Spazierend die Welt verändern

Vom Geschäftsmodell bis zur Wissenschaft: Der Spaziergang erfährt seit einigen Jahren eine Renaissance

Schritte zur besseren Welt: Bistum und Evangelische Arbeitsstelle Kaiserslautern laden zu fairen Spaziergängen ein. Foto: Mendling

Der Sonntagsspaziergang, Carl Spitzweg, 1841. Foto: wiki

Es ist eine Wissenschaft für sich: Spazierengehen. Früher war der Sonntagsspaziergang für Familien Pflichtprogramm nach dem Sonntagsbraten. Generationen pflegten dieses Ritual – bis der klassische Spaziergang aus der Mode kam. Flanieren, Schlendern, ziellos Umherstreifen passte nicht mehr zu dem durchgetakteten Alltag einer Generation, die ihre Schritte zählt und den Kalorienverbrauch errechnet.
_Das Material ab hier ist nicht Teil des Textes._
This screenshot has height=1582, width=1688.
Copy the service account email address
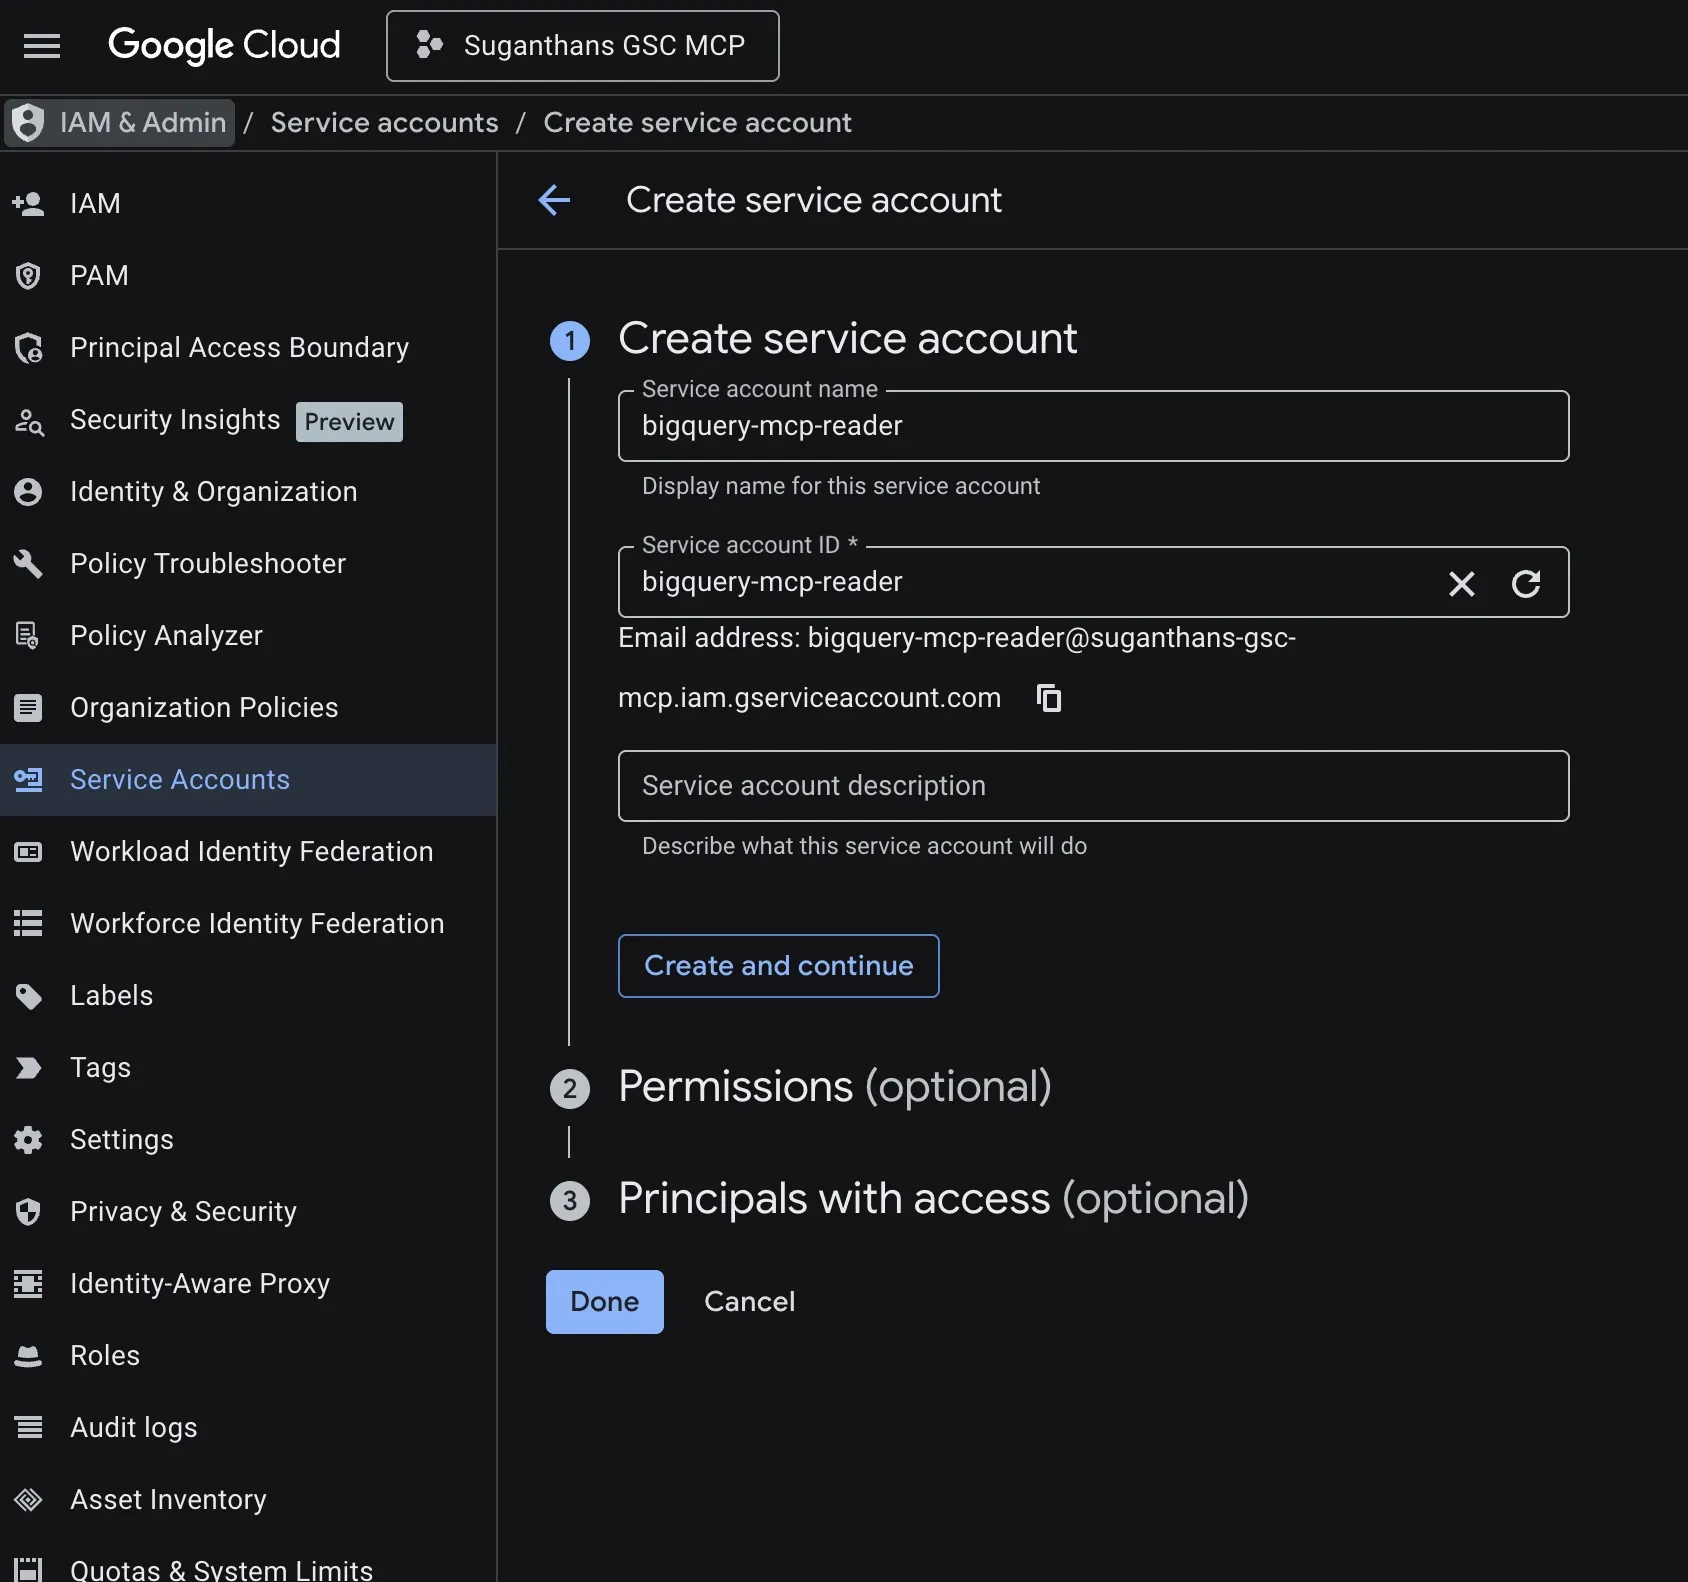pyautogui.click(x=1049, y=698)
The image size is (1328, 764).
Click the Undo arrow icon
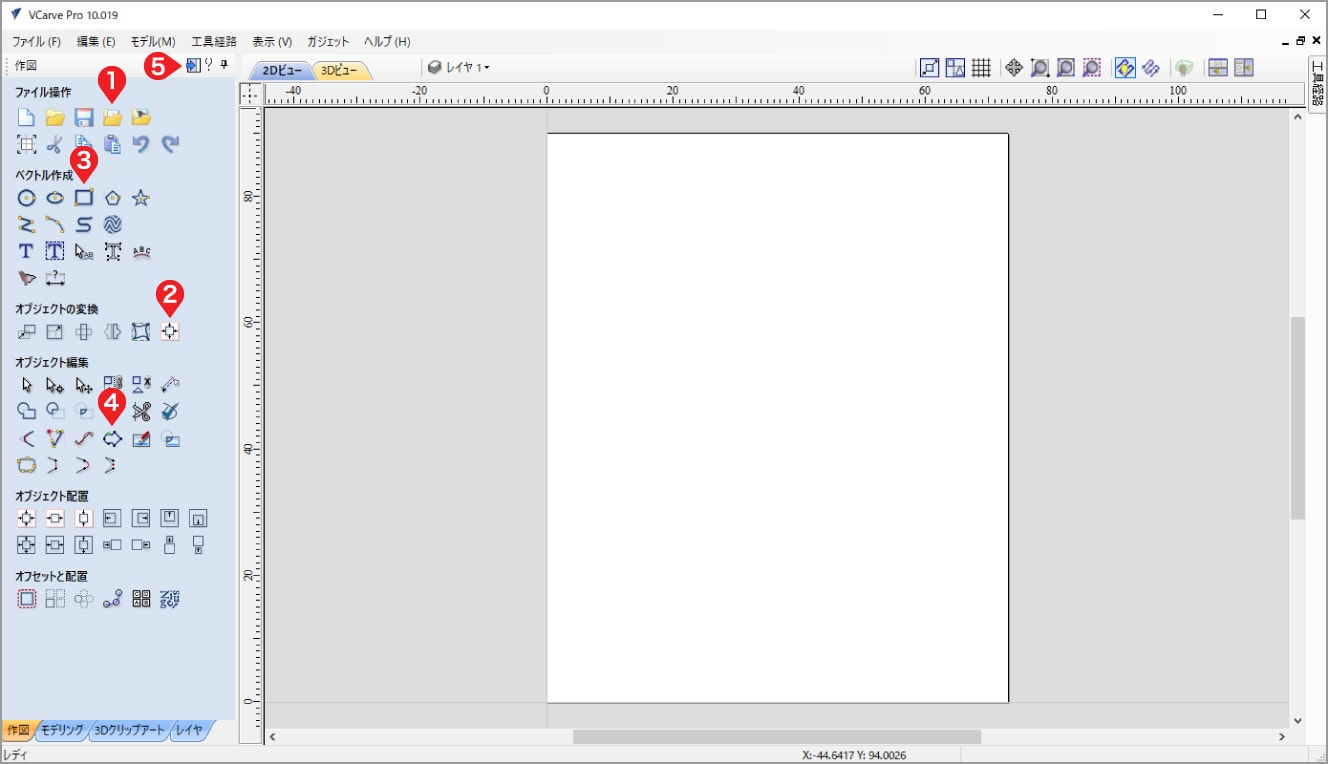coord(141,145)
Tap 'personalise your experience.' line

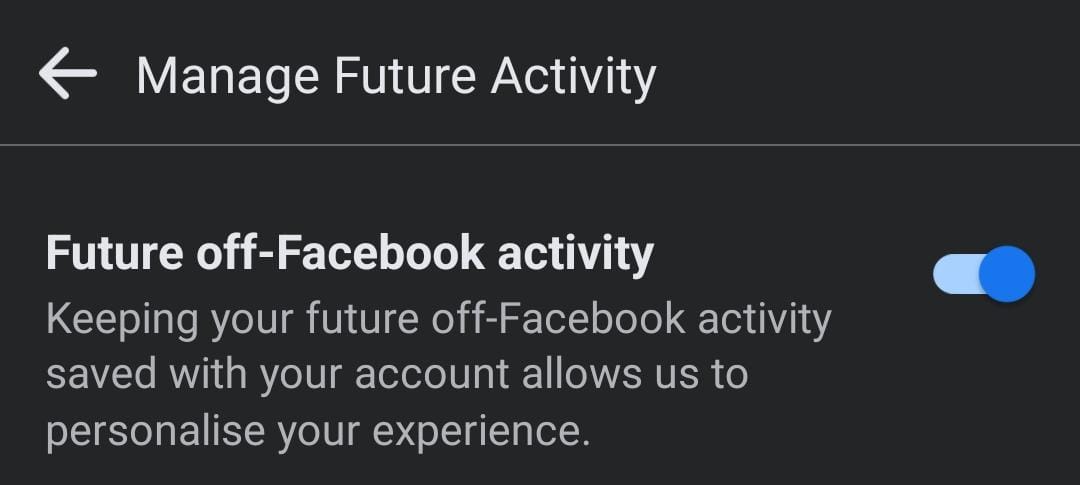click(318, 432)
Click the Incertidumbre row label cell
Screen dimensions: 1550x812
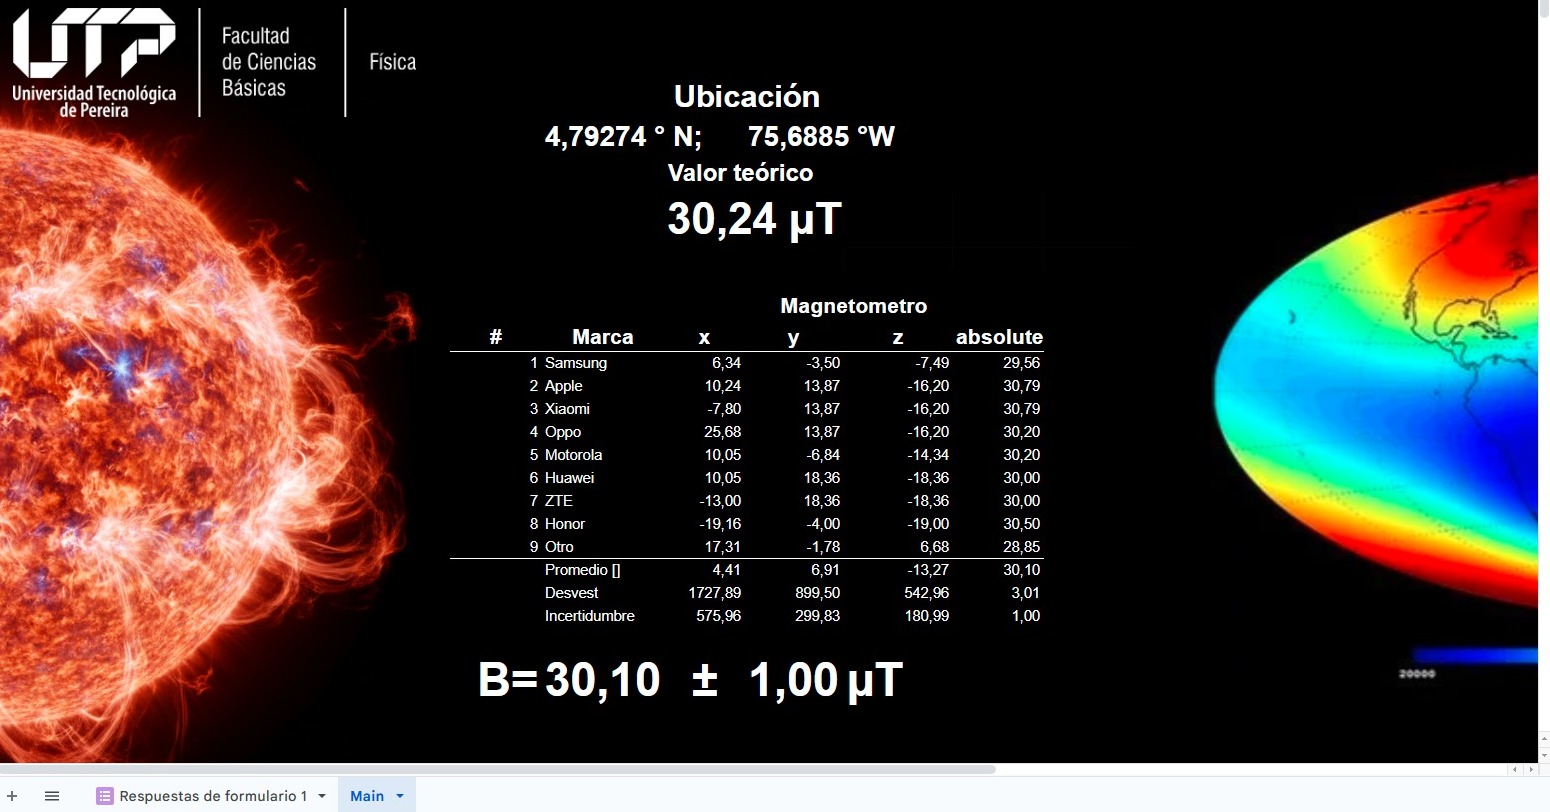coord(589,616)
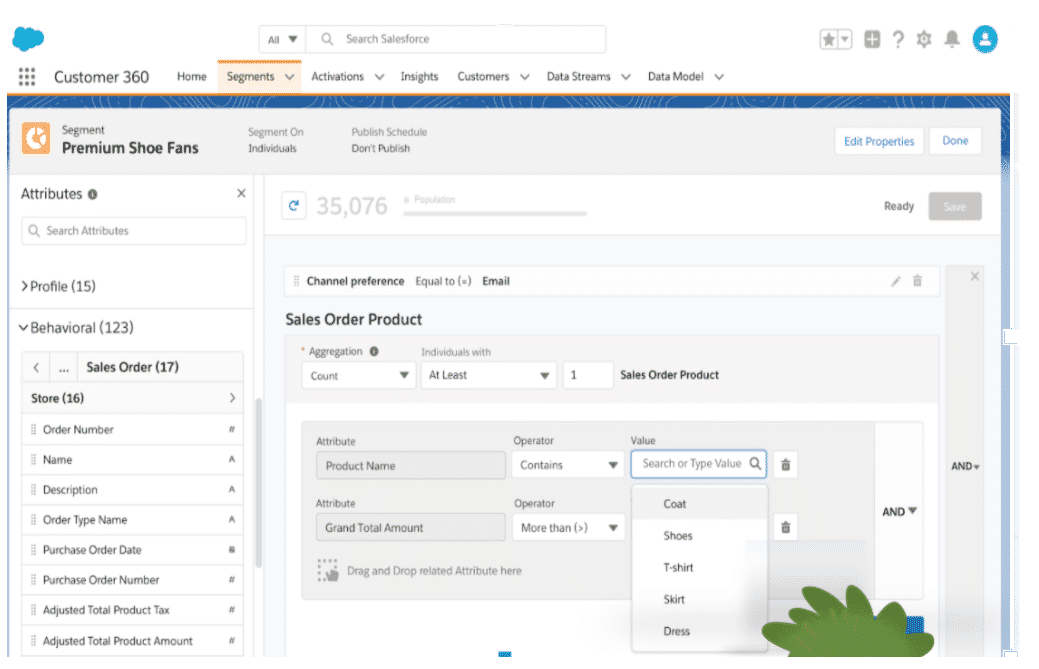The image size is (1039, 669).
Task: Favorite this page with the star icon
Action: [829, 38]
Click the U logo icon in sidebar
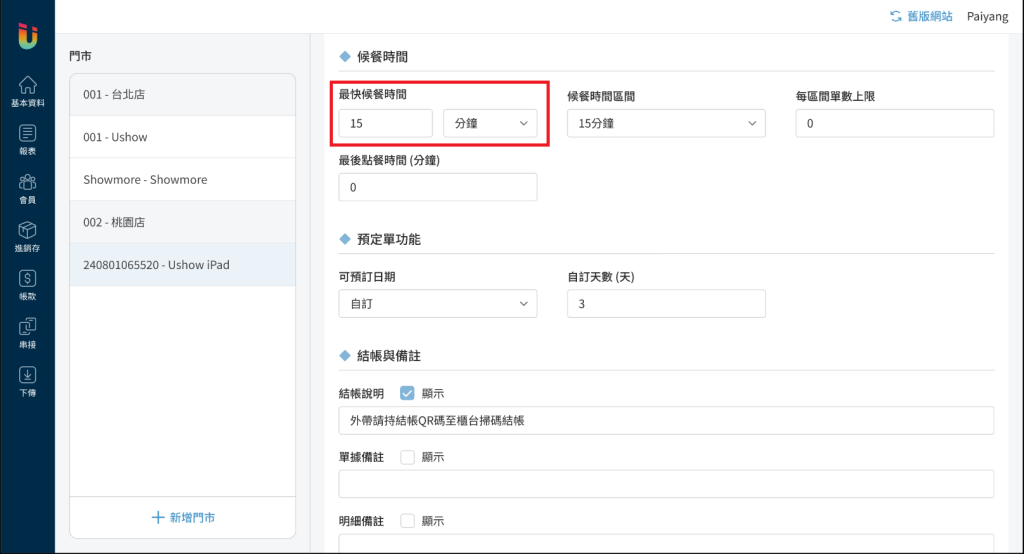Screen dimensions: 1024x554 [27, 36]
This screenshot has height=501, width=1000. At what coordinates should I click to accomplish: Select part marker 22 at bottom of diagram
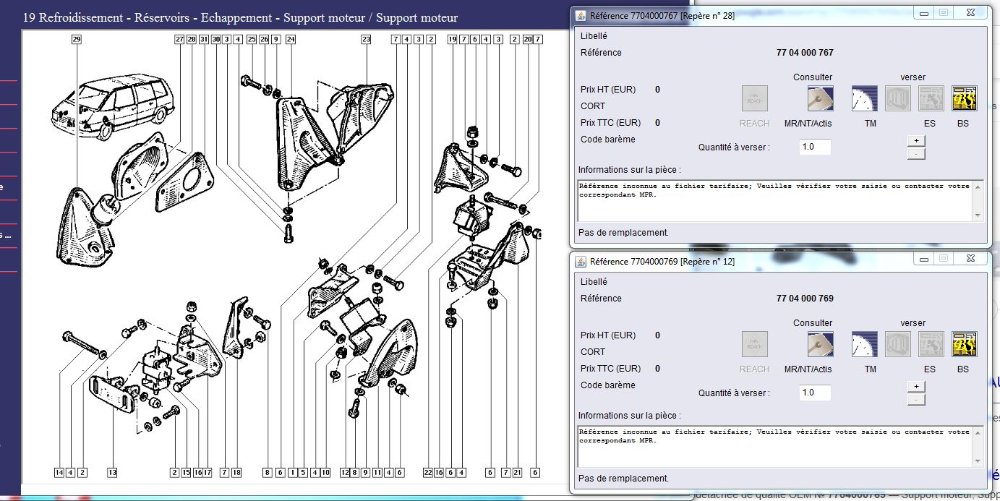[x=427, y=472]
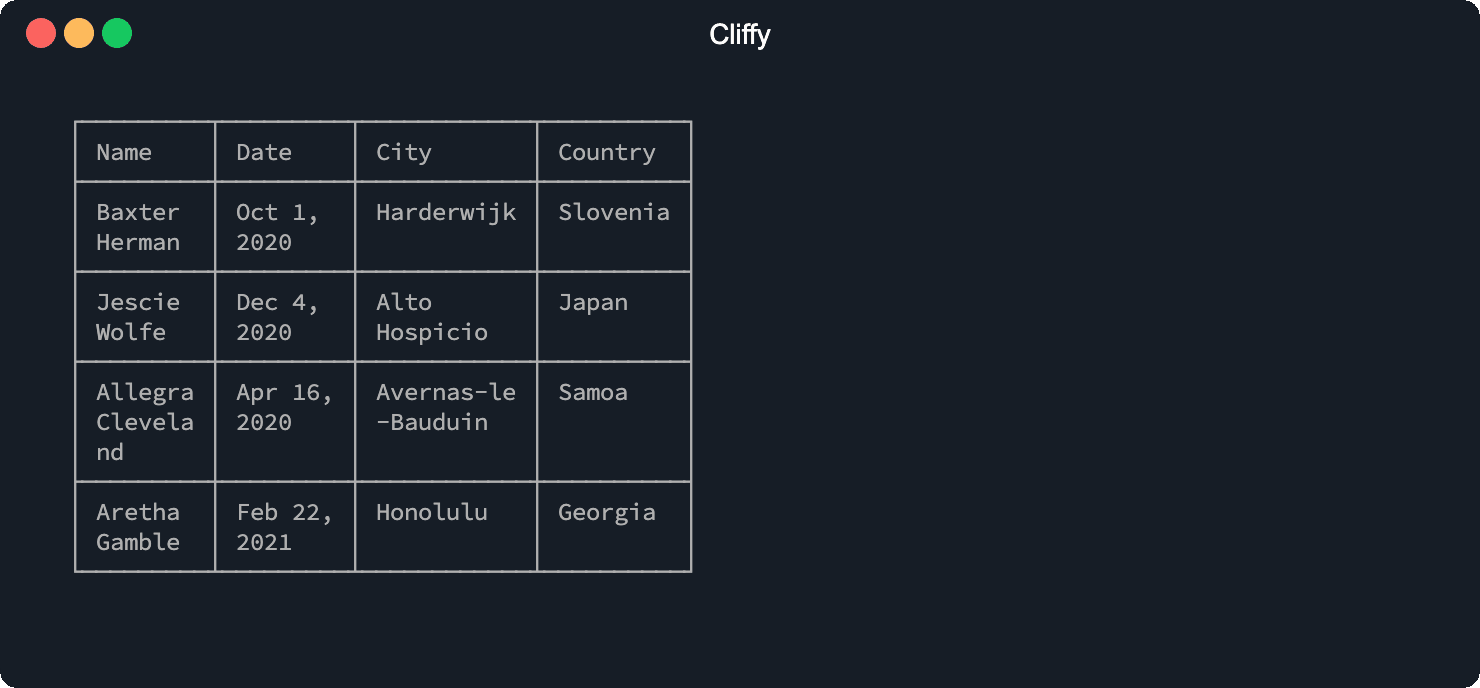Click the Cliffy window title
The width and height of the screenshot is (1480, 688).
click(x=740, y=35)
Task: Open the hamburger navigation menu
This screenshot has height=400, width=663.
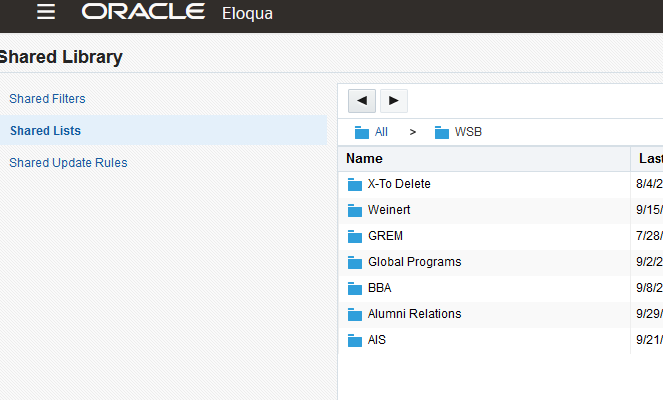Action: click(45, 12)
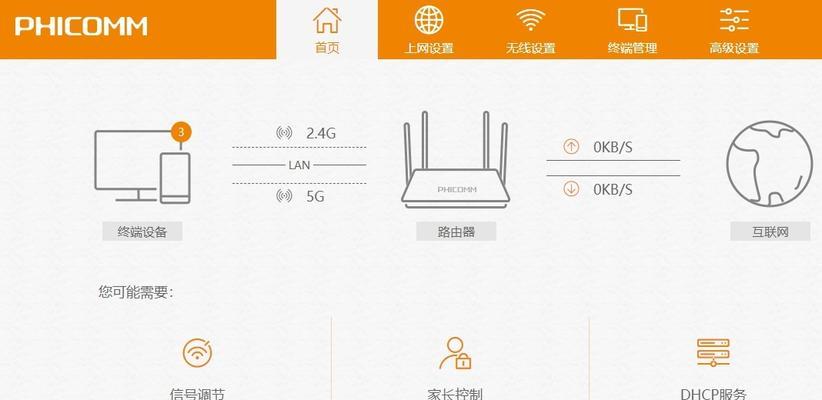Open 高级设置 advanced settings
822x400 pixels.
[734, 30]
Doch der Spaziergang kehrt zurück: als Geschäftsmodell, Wissenschaft, Philosophie und als Weg, die Welt zu verändern.

Chuck McCarthy aus Los Angeles geht für 30 Dollar pro Stunde spazieren – rein beruflich. „The People Walker“, wie er sich nennt, begleitet Menschen in der Mittagspause, zur Arbeit, nach Hause oder beim Flanieren im Park. Seine Aufgabe sei es, zuzuhören, Menschen zu begleiten und auf sie aufzupassen, erzählt der ehemalige Schauspieler. Der Bedarf ist so groß, dass er mittlerweile 40 Mitarbeiter hat. Zu seinen Kunden zählen Frauen, die im Dunkeln Angst haben, alleine nach Hause zu gehen, Leute, die Stress abbauen wollen oder sich etwas mehr Bewegung wünschen. Eine Verabredung zum Spazierengehen helfe, sich zu überwinden, so McCarthy.

„Spazieren schafft Schönheit“ ist das Credo von Professor Martin Schmitz, Spaziergangswissenschaftler an der Kunsthochschule Kassel. Auch er ist professionell unterwegs, wenn er mit seinen Studenten spazieren geht. Gegründet wurde der Lehrstuhl für Spaziergangswissenschaft in den 1980er Jahren vom Schweizer Soziologen Lucius Burckhardt. Dieser hat die Promenadologie als Wissenschaft ins Leben gerufen, die vor allem für Designer, Städtebauer und Architekten eine wichtige Rolle spielt. Dabei werde der Zusammenhang zwischen Bewegung, Wahrnehmung und Gestaltung erforscht, erklärt der Spaziergangswissenschaftler. „Es geht darum, sich völlig unvorbereitet den eigenen Stadtraum oder die umgebende Landschaft zu erschließen.“ Wissenschaftlich betrachtet sei das Spazierengehen das ziellose, vorurteilsfreie und absichtslose Herumschweifen, ohne genaue Vorstellung von dem Ziel zu haben.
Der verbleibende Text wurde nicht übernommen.